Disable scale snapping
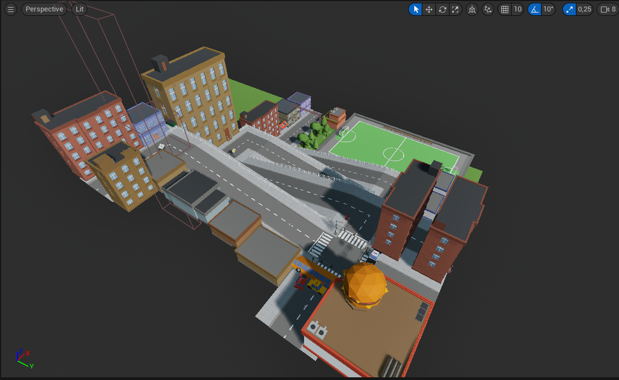 (569, 9)

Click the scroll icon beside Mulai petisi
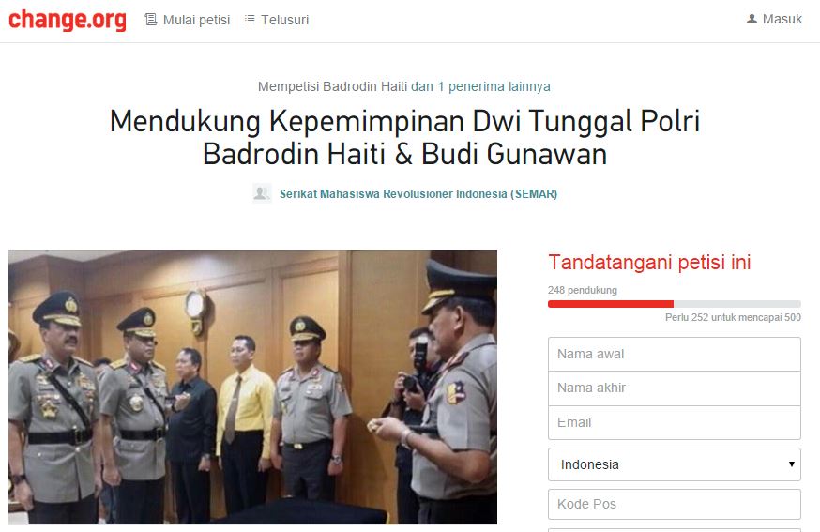151,20
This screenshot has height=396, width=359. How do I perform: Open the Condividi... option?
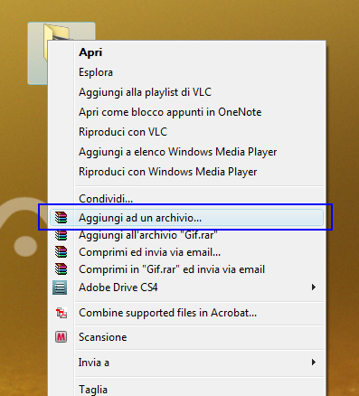click(106, 198)
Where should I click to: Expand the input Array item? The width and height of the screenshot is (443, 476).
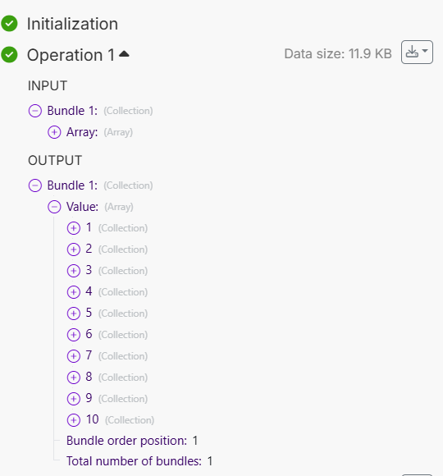point(54,132)
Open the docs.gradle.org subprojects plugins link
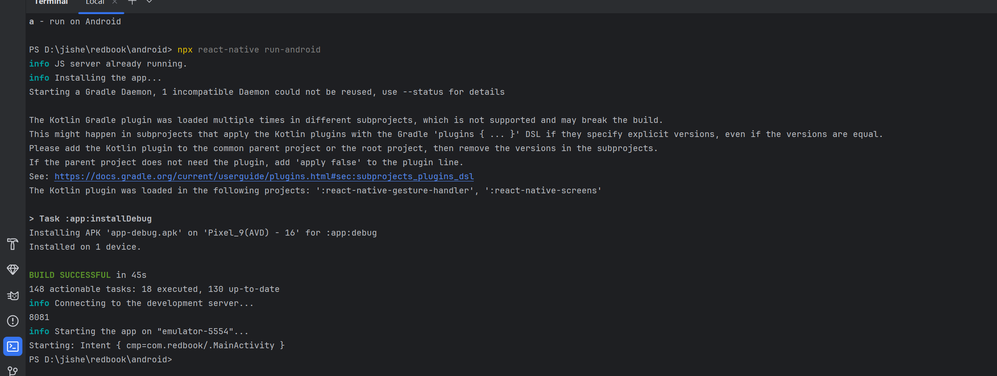Viewport: 997px width, 376px height. point(264,177)
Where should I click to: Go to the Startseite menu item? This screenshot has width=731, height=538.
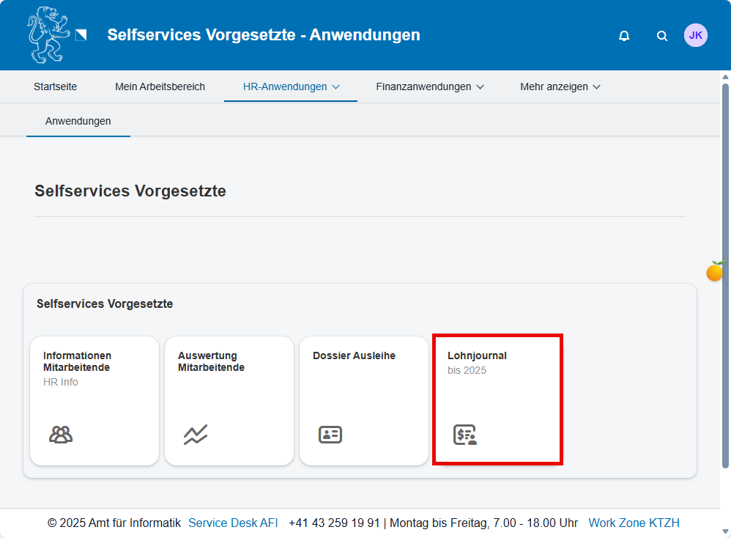[55, 86]
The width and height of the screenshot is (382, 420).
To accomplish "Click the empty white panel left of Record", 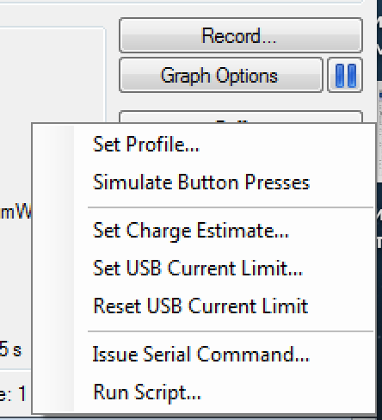I will [x=52, y=75].
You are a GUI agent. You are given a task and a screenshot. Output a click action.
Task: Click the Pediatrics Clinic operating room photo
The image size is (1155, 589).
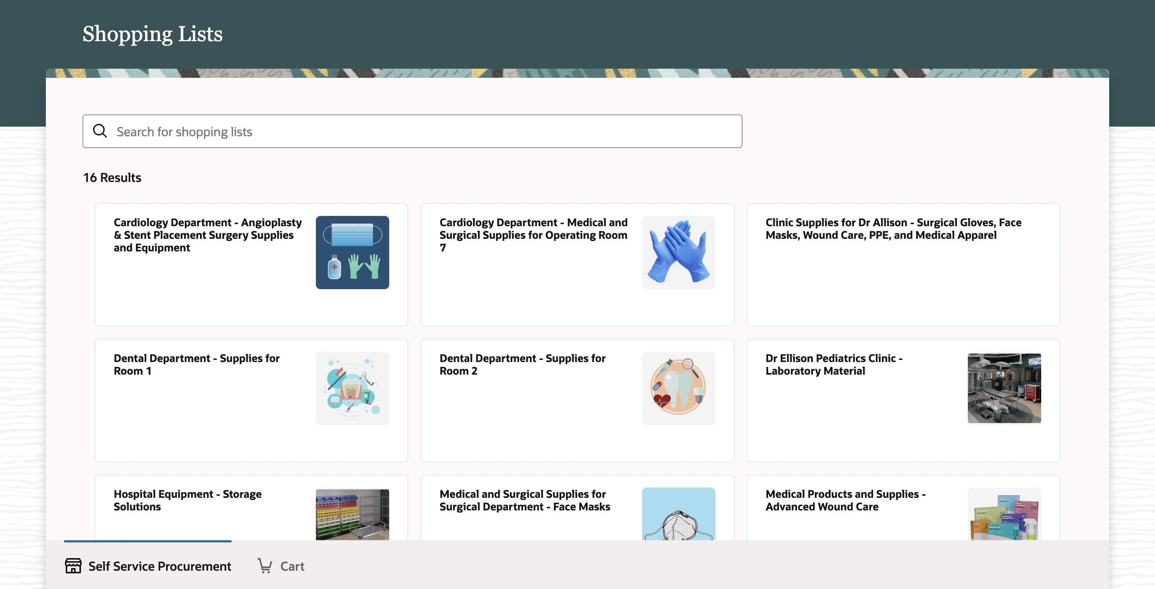click(1004, 388)

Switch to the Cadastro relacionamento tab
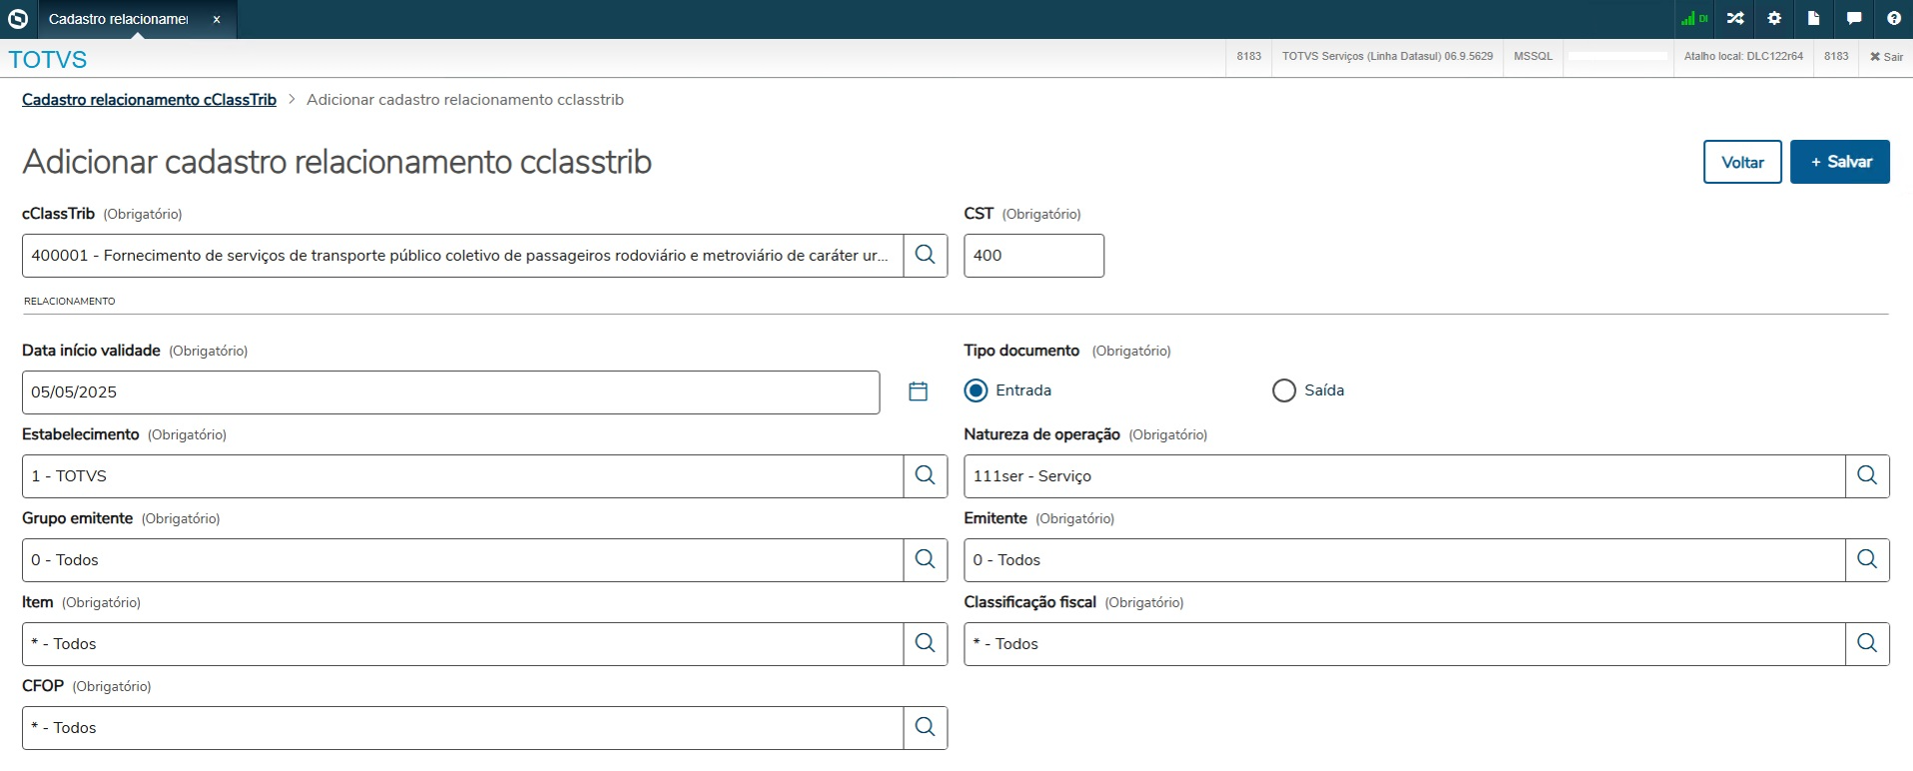(119, 19)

┄┄┄┄┄┄┄┄┄┄

Transcribe exactly, please, the lines between the start of the records above and the line holding "The width and height of the screenshot is (382, 420).", counting both of those lines and omitting pictures.

- RESPONSE:
Disable scale snapping
 (569, 9)

Click the scroll icon beside Mulai petisi
151,20
This screenshot has height=396, width=359. How do I perform: Open the Condividi... option?
click(106, 198)
Where should I click to: Expand the input Array item? The width and height of the screenshot is (443, 476).
point(54,132)
Open the docs.gradle.org subprojects plugins link
Viewport: 997px width, 376px height. point(264,177)
Where should I click to: Go to the Startseite menu item? This screenshot has width=731, height=538.
[55, 86]
The width and height of the screenshot is (382, 420).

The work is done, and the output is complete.